### Given data

=== Section Start ===

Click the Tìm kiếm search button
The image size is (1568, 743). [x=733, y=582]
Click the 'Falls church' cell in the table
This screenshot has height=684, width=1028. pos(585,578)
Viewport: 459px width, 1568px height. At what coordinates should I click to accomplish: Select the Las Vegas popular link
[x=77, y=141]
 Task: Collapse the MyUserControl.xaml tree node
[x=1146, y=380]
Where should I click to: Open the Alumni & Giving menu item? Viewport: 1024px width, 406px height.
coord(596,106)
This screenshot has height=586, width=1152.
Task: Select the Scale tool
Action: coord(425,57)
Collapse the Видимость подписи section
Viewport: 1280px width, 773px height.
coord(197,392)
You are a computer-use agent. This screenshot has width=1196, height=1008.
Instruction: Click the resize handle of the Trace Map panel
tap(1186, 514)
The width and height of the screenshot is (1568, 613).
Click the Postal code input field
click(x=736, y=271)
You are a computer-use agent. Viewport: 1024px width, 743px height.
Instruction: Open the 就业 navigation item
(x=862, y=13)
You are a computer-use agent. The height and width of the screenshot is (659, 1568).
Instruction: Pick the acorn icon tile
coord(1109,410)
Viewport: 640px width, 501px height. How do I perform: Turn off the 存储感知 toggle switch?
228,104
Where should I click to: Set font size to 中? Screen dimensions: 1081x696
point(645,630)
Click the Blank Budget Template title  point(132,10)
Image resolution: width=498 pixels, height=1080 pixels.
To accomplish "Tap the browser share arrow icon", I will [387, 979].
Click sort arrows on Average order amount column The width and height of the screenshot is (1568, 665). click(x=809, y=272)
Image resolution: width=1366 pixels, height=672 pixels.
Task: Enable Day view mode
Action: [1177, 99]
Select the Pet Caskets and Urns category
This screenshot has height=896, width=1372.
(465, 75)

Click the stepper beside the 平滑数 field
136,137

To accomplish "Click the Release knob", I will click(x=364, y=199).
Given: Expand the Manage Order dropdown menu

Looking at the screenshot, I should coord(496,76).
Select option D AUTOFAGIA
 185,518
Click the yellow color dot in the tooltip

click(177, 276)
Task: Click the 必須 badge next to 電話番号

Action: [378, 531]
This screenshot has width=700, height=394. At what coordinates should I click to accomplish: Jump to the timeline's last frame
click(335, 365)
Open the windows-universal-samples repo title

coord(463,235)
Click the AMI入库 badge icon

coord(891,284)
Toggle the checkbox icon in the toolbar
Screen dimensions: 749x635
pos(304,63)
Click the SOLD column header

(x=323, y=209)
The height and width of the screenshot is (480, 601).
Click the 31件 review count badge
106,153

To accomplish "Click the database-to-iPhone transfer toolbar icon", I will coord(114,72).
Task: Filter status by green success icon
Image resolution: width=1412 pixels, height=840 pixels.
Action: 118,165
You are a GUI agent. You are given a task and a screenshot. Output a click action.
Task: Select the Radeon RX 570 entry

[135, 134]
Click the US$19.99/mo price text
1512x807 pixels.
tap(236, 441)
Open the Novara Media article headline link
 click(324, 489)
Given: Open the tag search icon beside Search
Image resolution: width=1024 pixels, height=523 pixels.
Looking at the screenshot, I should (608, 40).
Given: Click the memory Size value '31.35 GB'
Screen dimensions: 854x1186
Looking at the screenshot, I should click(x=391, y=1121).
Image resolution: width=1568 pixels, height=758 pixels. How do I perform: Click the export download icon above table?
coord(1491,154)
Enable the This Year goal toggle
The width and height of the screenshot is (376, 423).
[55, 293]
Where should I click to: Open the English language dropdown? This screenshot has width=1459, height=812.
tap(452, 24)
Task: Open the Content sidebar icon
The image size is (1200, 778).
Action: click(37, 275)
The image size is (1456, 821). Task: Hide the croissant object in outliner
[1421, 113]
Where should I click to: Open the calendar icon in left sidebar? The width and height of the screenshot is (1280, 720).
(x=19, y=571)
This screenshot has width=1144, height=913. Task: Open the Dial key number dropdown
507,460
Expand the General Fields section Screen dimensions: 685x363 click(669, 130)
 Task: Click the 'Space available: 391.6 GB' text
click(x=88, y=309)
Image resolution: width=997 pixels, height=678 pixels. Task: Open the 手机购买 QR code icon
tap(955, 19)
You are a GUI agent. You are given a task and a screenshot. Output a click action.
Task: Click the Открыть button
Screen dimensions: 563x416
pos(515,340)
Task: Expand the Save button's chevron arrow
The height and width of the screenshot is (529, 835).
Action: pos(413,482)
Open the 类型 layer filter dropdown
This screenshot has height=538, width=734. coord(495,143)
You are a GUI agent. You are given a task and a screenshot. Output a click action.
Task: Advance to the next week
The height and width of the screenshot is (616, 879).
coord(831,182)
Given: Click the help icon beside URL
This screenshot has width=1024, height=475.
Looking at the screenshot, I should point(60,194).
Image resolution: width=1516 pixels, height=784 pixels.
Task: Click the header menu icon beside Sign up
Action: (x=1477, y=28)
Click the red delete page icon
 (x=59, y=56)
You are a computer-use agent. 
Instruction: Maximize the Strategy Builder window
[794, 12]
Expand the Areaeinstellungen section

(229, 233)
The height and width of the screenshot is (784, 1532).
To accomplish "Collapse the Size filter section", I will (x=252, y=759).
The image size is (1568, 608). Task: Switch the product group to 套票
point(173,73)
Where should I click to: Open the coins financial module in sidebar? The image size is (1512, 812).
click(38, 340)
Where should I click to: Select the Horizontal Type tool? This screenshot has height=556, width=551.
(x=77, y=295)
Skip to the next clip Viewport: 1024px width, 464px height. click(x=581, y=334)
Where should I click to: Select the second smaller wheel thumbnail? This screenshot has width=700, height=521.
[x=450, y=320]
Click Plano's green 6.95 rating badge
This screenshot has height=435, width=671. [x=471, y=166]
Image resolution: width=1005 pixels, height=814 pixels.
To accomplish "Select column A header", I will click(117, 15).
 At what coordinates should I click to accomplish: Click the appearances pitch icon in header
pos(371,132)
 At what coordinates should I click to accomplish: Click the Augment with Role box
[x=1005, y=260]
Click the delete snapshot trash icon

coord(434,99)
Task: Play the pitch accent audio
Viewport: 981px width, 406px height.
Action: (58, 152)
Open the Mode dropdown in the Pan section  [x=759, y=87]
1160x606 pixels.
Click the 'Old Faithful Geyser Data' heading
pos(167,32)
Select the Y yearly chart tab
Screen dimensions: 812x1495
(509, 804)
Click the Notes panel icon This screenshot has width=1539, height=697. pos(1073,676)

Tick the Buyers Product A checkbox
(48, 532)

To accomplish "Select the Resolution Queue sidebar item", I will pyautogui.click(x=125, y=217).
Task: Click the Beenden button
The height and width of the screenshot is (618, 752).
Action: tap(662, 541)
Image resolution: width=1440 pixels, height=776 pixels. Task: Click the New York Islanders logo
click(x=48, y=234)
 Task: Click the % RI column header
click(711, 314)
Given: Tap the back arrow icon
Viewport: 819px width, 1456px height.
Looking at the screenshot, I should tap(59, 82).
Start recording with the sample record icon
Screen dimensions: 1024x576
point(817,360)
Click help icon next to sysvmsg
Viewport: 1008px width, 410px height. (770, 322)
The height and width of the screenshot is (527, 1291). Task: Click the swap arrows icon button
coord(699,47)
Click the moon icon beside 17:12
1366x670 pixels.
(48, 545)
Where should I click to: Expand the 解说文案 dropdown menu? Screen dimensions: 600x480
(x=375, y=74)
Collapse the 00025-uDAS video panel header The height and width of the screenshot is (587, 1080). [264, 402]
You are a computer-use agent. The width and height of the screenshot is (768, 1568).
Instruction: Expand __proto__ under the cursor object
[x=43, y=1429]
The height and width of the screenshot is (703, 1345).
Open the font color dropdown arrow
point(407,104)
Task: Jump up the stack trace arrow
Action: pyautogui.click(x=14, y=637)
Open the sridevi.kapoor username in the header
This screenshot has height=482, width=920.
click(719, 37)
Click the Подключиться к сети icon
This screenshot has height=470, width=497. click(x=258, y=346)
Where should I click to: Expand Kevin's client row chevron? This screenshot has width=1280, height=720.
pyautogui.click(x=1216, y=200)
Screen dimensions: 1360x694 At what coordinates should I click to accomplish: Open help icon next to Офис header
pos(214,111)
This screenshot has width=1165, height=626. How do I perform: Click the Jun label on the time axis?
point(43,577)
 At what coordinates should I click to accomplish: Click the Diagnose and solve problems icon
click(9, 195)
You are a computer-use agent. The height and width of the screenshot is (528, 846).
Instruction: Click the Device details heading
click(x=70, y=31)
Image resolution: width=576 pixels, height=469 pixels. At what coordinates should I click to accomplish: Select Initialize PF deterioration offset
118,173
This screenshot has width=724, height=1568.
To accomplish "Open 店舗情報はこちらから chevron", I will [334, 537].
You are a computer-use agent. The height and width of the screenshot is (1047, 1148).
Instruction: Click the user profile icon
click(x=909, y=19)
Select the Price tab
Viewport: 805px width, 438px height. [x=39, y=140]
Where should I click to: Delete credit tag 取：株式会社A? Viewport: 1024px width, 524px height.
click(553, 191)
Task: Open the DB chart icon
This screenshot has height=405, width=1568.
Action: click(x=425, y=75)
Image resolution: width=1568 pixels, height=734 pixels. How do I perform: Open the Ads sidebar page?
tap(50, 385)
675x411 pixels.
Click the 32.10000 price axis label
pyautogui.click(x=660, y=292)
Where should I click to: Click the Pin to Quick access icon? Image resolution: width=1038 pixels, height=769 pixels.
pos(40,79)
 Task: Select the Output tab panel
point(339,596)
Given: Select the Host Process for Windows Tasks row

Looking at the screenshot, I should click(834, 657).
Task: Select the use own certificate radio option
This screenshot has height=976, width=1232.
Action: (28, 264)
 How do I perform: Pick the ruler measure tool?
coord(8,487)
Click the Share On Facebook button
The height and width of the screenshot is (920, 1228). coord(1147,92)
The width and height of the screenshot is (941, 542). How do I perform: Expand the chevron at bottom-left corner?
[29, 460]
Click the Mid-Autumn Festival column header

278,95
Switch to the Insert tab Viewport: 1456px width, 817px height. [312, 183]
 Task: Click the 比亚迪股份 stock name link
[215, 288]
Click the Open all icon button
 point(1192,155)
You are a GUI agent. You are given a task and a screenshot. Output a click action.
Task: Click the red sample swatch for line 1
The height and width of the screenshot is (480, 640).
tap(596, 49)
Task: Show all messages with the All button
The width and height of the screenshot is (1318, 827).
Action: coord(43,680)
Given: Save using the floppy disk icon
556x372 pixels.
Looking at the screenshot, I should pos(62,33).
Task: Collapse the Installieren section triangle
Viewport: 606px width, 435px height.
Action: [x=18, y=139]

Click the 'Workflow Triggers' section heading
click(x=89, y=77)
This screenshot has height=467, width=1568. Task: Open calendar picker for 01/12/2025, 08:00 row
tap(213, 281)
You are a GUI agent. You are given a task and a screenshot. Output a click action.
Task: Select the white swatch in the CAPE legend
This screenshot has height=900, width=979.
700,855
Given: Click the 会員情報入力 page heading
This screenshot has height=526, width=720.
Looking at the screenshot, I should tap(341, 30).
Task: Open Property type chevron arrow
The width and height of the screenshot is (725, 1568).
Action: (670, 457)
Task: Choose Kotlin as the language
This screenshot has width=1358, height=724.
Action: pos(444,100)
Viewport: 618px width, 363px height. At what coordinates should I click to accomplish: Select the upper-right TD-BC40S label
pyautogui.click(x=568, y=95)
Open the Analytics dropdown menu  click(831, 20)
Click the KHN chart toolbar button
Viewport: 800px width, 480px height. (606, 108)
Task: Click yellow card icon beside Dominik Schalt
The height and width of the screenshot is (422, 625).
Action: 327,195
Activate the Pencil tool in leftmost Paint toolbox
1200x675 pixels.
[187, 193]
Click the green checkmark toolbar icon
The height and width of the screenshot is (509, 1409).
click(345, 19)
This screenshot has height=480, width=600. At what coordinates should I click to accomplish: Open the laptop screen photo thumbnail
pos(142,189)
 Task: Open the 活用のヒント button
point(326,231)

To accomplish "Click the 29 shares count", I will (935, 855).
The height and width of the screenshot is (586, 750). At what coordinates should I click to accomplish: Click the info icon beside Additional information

=== Section End ===

### Task instructions
Working through the records above, copy each line in which "Save" is found.

### Exercise answer
Task: Expand the Save button's chevron arrow
Given: Save using the floppy disk icon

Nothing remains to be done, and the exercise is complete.